## What to work on:
Include in the reply only the lines from the start of the data below through the line containing "Privacy Policy (235, 2512)", reproduced exactly and with no pictures.

(Collected data entries)
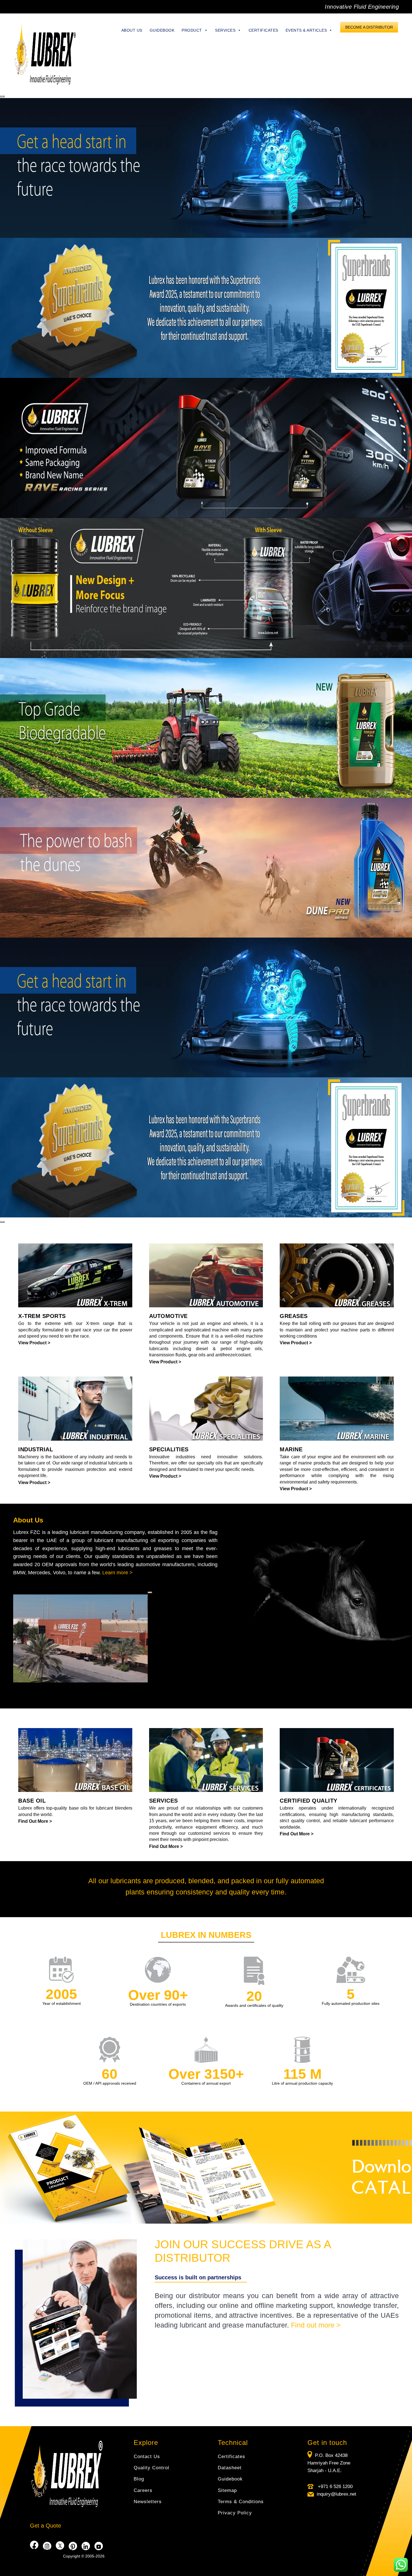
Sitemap (227, 2490)
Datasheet (230, 2467)
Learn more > (117, 1572)
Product (192, 30)
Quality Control (151, 2467)
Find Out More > (35, 1821)
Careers (143, 2490)
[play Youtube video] (150, 1592)
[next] (2, 1222)
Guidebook (162, 30)
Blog (139, 2479)
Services (225, 30)
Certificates (263, 30)
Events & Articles (306, 30)
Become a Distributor (369, 27)
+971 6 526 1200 (334, 2486)
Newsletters (148, 2501)
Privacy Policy (235, 2512)
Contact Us (147, 2456)
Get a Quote (45, 2525)
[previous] (2, 96)
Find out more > (316, 2325)
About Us (131, 30)
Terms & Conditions (241, 2501)
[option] (206, 308)
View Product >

## Your response:
Sitemap (227, 2490)
Datasheet (230, 2467)
Learn more > (117, 1572)
Product (192, 30)
Quality Control (151, 2467)
Find Out More > (35, 1821)
Careers (143, 2490)
[play Youtube video] (150, 1592)
[next] (2, 1222)
Guidebook (162, 30)
Blog (139, 2479)
Services (225, 30)
Certificates (263, 30)
Events & Articles (306, 30)
Become a Distributor (369, 27)
+971 6 526 1200 (334, 2486)
Newsletters (148, 2501)
Privacy Policy (235, 2512)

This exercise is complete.